Por favor, liste todas as pessoas mencionadas pelo nome no trecho do documento, uma por linha.

*TRECHO DO DOCUMENTO*.
■ ■ ■ ■ ■

O encontro ocorreu horas antes de vir a público vídeo da reunião ministerial de 22 de abril, citada pelo ex-ministro da Justiça Sergio Moro em depoimento à Polícia Federal como evidência de que Bolsonaro desejava interferir na autonomia da PF.
A influenciadora anuncia perguntas que, segundo ela, “normalmente as pessoas não perguntam, que não têm interesse em perguntar porque o Brasil, atualmente, vive de polêmicas, de narrativas”.
E, em seguida, vêm questionamentos como “qual o dia mais feliz da sua vida?”, “o melhor momento do dia é…?”, “o senhor é caçado pela mídia, sua família é perseguida, 90% do que o senhor fala é deturpado…” e “o que te faz acordar todos os dias para mais um dia?”.
A youtuber aparece no despacho do ministro Alexandre de Moraes, do STF, que deflagrou a operação da PF contra o esquema de fake news. O ministro diz que uma rede de 11 perfis no Twitter, entre os quais o @taoquei1, atua de modo sincronizado para espalhar ataques contra adversários de Bolsonaro e conteúdo falso. Moraes pediu a quebra de sigilo de identidade de três perfis, entre os quais o @taoquei1.

■ ■ ■ ■ ■

*DADOS FORNECIDOS*.
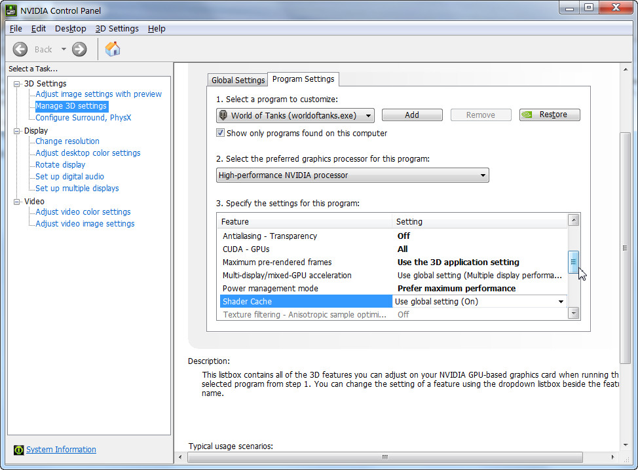Open the Back history dropdown arrow
The width and height of the screenshot is (638, 470).
64,49
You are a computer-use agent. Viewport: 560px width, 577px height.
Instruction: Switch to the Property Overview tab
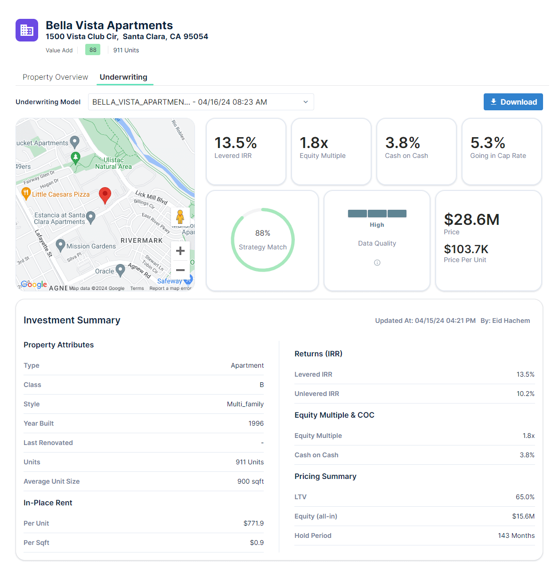pos(55,77)
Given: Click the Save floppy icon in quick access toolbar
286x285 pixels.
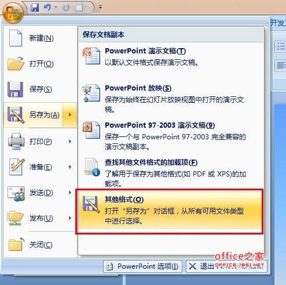Looking at the screenshot, I should 35,8.
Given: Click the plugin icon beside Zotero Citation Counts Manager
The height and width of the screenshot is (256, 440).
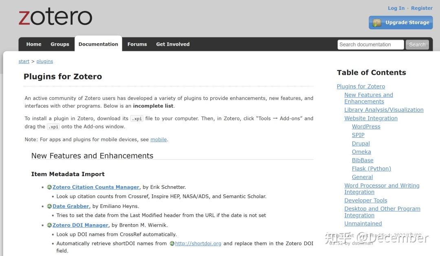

■ ■ ■ ■ ■

*RESULTADO DA TAREFA*.
Sergio Moro
Bolsonaro
Alexandre de Moraes